There is a famous problem that says that $a^4+4, a\in\Bbb N$ cannot be prime except than $a=1$. The solution based on factoring:
$$a^4+4=(a^2+2)^2-4a^2=(a^2+2-2a)(a^2+2+2a)$$
Usually, a problem in mathematics has more than one solution method. But for this question, I couldn't find any way other than factoring. As far as I can tell, it's nowhere to be found. So, I have a natural question. Is there any known way around this problem other than factoring?
This way can be induction. It can be modular arithmetic or some techniques of number theory.
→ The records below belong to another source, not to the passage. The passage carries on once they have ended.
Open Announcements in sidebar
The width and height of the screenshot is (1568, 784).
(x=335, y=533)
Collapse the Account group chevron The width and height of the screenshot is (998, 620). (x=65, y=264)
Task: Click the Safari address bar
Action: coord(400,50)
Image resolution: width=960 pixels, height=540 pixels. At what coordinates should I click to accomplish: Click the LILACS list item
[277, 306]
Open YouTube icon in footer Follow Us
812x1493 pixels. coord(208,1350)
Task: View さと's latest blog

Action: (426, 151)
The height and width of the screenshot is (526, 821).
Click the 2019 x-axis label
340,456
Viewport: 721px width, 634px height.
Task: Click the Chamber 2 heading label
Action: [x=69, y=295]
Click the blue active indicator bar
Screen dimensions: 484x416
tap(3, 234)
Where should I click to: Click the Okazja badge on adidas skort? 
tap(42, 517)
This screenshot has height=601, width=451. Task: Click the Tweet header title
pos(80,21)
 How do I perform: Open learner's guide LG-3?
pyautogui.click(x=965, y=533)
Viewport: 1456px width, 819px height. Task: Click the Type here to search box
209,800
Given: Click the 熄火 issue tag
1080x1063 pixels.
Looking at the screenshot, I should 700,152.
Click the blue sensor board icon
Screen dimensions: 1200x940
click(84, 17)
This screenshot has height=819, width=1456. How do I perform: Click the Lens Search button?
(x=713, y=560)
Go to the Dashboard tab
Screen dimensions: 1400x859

Clearly $a$ can not be even, and if $a=5k+n, 1\leq n\leq 4$, then $5\mid a^4+4$. But this doesn't work when $a\not\mid 5$.
But, I haven't seen any helpful hints that these work yet.
If $a$ is divisible by $2$ then $a^4 + 4$ is a multiple of $4$.
If $a$ is not divisible by $5$ then $a^4 + 4$ is a multiple of 5 by modular arithmetic: $a^4 \equiv 1 \bmod 5$, so $a^4 + 4 \equiv 0 \bmod 5$.
If $a$ is an odd multiple of $5$ then I think this is a more subtle issue if you don't "see" that algebraic factorization of $a^4+4$ because there is no universal common prime factor, and in fact the two factors from the algebraic factorization can often both be prime:
$5^4 + 4 = 17 \cdot 37$, $15^4 + 4 = 197 \cdot 257$, $25^4 + 4 = 577 \cdot 677$, $55^4 + 4 = 2917 \cdot 3137$, $125^4 + 4 = 15377 \cdot 15877$
The difference of these prime factors has an easily spotted pattern: it is $4a$ when $a$ is an odd multiple of $5$, and armed with this information you might be led to discover the algebraic factorization of $a^4 + 4$ for all $a$.
Remark. As far as I am aware, the only reason $a^4 + 4$ is famous in math is due to its "unexpected" algebraic factorization. So that factorization is a good thing and not something to avoid knowing.